Why are certain CIOs and managers terminated and/or selected for lay-offs and reductions in force (RIF)
Individuals are let go from corporations all the time. The question that many want to know is - Why and whom. Janco has found a series of factors that are primary reasons why this happens to certain CIOs and IT Managers:
- Individuals had lost sponsors or support. Many CIOs and managers who are downsized have lost the support of their sponsor. So in that fateful meeting where was no one to speak up for them. The lesson here is clear. Not only do you need to ask "Who will be your strong advocate?" but it's important to have more than one.
- Individuals selected for RIF are not viewed as strategic. The primary factors are that these individuals worked hard but were too heads-down and narrowly focused on immediate operational, technical, or functional issues. Many of these were people with valuable technical or functional expertise. But when times are tough, what most organizations need most are individuals who can create a winning strategy that will ensure competitive advantage.

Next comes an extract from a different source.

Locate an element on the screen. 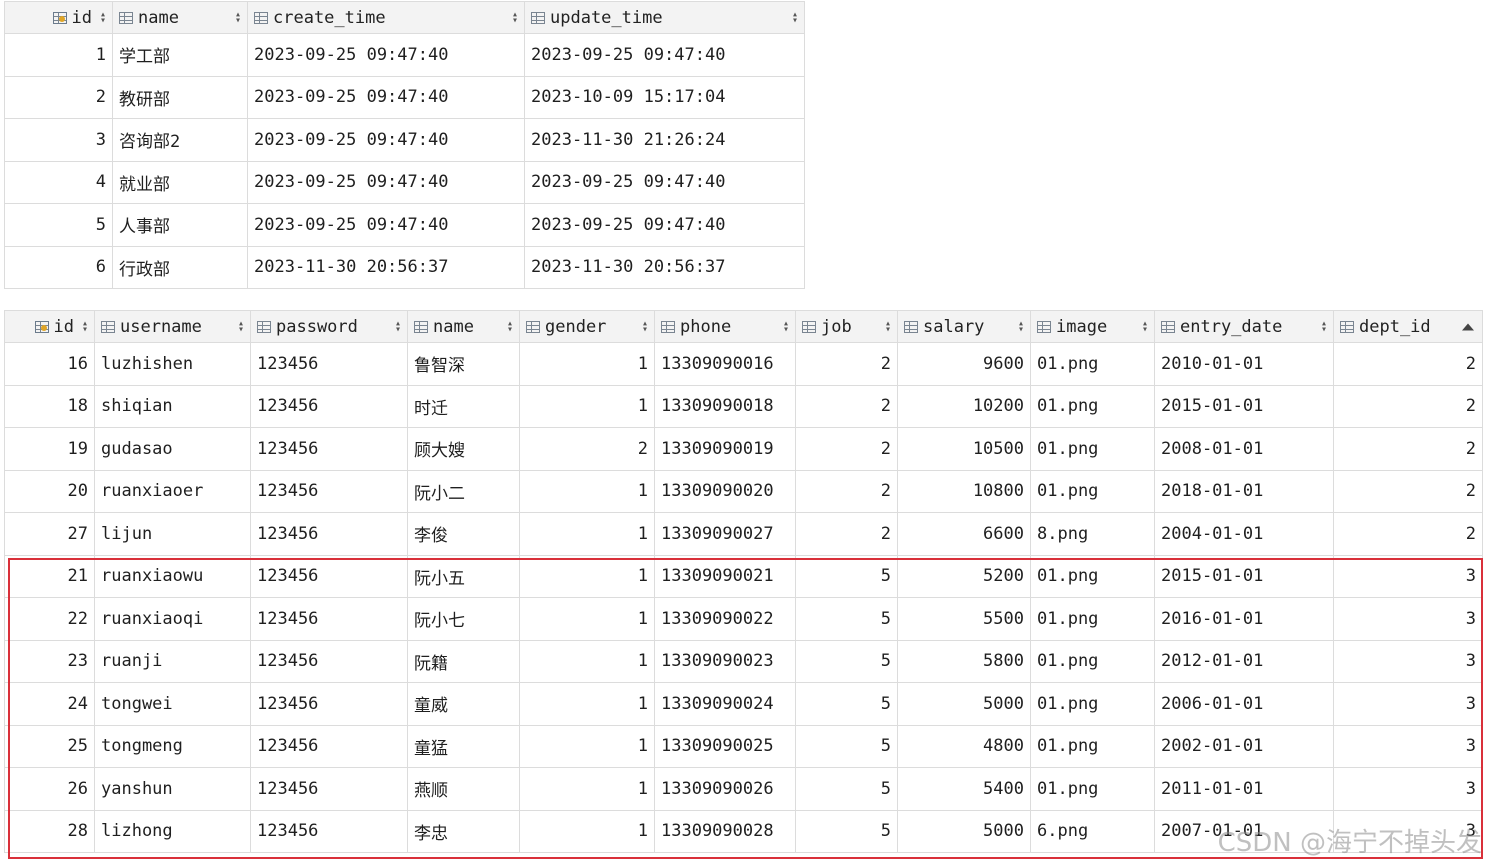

- Individuals are focused on failing projects. If a project is viewed in a negative light or has its budget cut, then CIOs and managers associated with them are more likely to be let go.
- Individuals who are not viewed as team players. No one wants to constantly be trying to get a CIO or manager to come over to the group. For example if everyone wants to implement BYOD and the CIO or manager is a roadblock that makes them a big target in a RIF program
- Individuals failed to consistently deliver results. Those who were terminated were rated, poorly on delivering results. These were the people who had had missed deadlines, had committed to projects they hadn't delivered, or had set the bar too low for others. While they perceived themselves to be working very hard, they looked to everyone else they were working on the wrong things and losing effectiveness over time.
- Individual's compensations is significantly higher than peers. No matter what the policy is about sharing compensation information, if a CIO or manager is paid significantly more than peers, both in IT and the organization, they are view as a source of significant savings.
- Individuals do not participate in after hour events. Work is more than 9 to 5. Relationships that are built on a one-on-one basis are much stronger than those that are just associated with work
- . Individuals' ethics or integrity was suspect. Ethical lapses covered a wide range, from failure to comply with company policies, to inappropriate comments to or relationships with co-workers, to financial improprieties. These were indications, for the most part not of outright dishonesty but of poor judgment.
- Individuals have poor interpersonal skills. People with weak interpersonal skills often are promoted based on their technical ability and then are not able to improve their social skills enough to succeed in their new roles. In some cases they are viewed as creating a psychically toxic work environment. Companies often wait for a downsizing to get rid of these individuals as many of them are described as brilliant.
- Individuals who cannot adapt, both personally and organizationally. There is a strong correlation between managers' willingness to ask for and respond to feedback and their overall effectiveness. In general, the worst managers assume that they're promoted.